- [WHAT THIS TASK INVOLVES]: No pictures go into the output, which should consist only of the lines from the first line of the data through the line with "Screen dimensions: 1316x897", copied exactly.

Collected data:
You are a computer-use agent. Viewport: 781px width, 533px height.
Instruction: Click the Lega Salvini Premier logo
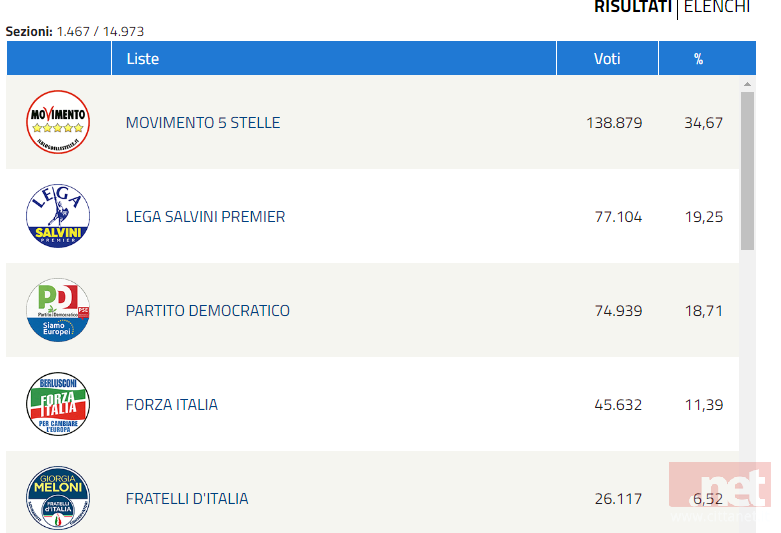coord(58,216)
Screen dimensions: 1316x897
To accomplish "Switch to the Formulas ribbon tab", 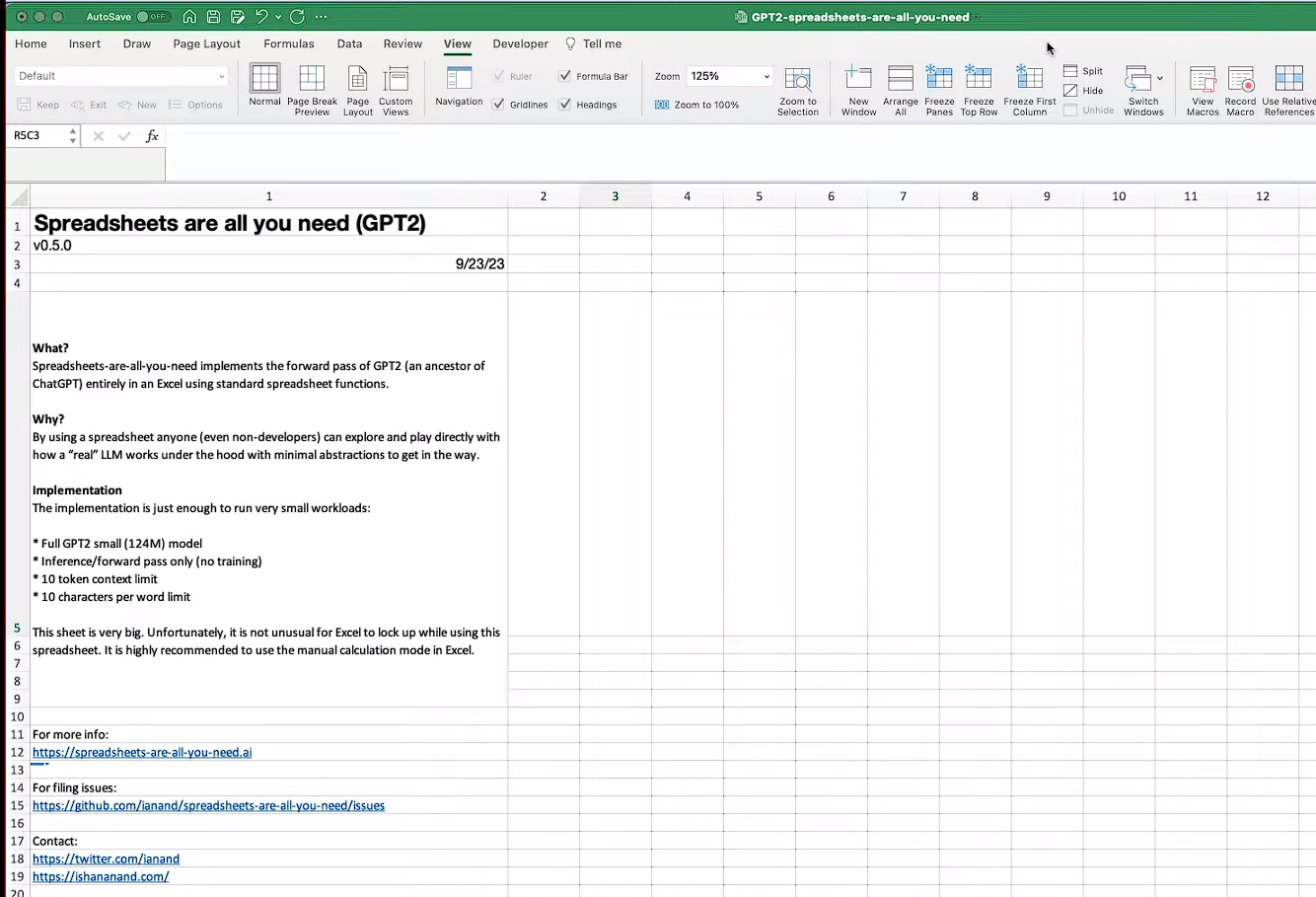I will pos(288,43).
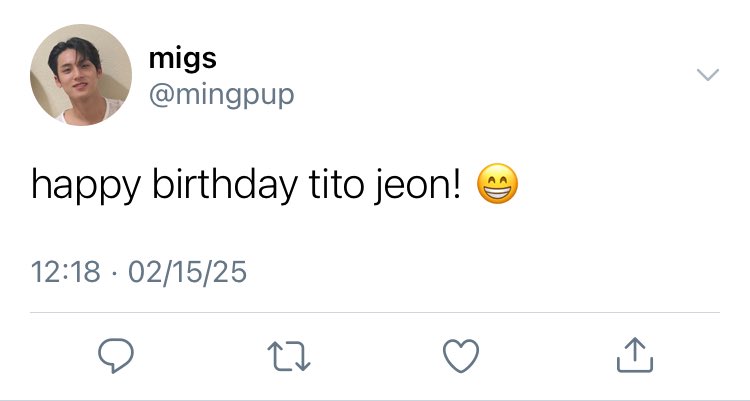This screenshot has height=401, width=750.
Task: Open the comment bubble to respond to migs
Action: [x=116, y=356]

- [SOLUTION FOR THIS TASK]:
You are a computer-use agent. Viewport: 781px width, 533px height.
Instruction: Click the Lega Salvini Premier logo
coord(58,216)
Screen dimensions: 1316x897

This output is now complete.